— WORK TASK A —
In the passage on sacrificial suffering, who is quoted as calling love an "ardent attachment"?
— WORK TASK B —
Say whether each statement agrees with the passage on sacrificial suffering, and quote the deciding words: (i) The period of sacrificial frustration also serves as a period of training. (ii) Solle wrote that God desires human suffering as a pedagogical device. (iii) The passage calls apathy real.

— SOURCE TEXT —
The period of sacrificial frustration is also a period of training; a benefit of suffering resulting from detachment from pursuit of lesser values is the practice of endurance of such suffering and of the particular organization required during it, so that flexibility is gained enabling greater offering of love. Thus the detachment is actually for reparation of relationship with God, to restore the ability to function with God.

Man may resist God's circumstantial will for sacrificial suffering, thinking peace and happiness to be jeopardized. But this is based on unawareness of deeper desire and sufferings.

Apathy is an illusion: some suicides seem to feel nothing (a case of total consciousness of apathy is beautifully portrayed in Moore),42 but inside there is a scream; in the catatonic, the rage is turned inward, but inwardly there is the raging from the frustration of God-given desire -- one cannot extinguish it.

Solle43 wrote: "The God who is the lover of life does not desire suffering of people, not even as a pedagogical device, but instead their happiness." Yet, God must urge the hastening of inevitable suffering so that desire may be liberated for greater happiness and eventual fulfillment through realization of greater values from conditions of unity in circumstances also inclusive of conditions affording all true lesser values. Love is an "ardent attachment," writes Mastrantonis.44 Disunity from detachment is real and the suffering from the disunity is real; there is real deprivation and loss of vitality until the love is re-directed for greater value and finds response. Humans of vitality mediate God's and in man's suffering God suffers. Thus, as noted, God's circumstantial will is for suffering to end suffering.

— GIVEN MATERIAL —

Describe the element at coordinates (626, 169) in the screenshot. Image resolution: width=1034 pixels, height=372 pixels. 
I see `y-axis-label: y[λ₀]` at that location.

— WORKED SOLUTION A —
Mastrantonis

— WORKED SOLUTION B —
(i) Yes: "The period of sacrificial frustration is also a period of training"
(ii) No: "does not desire suffering of people, not even as a pedagogical device"
(iii) No: "Apathy is an illusion"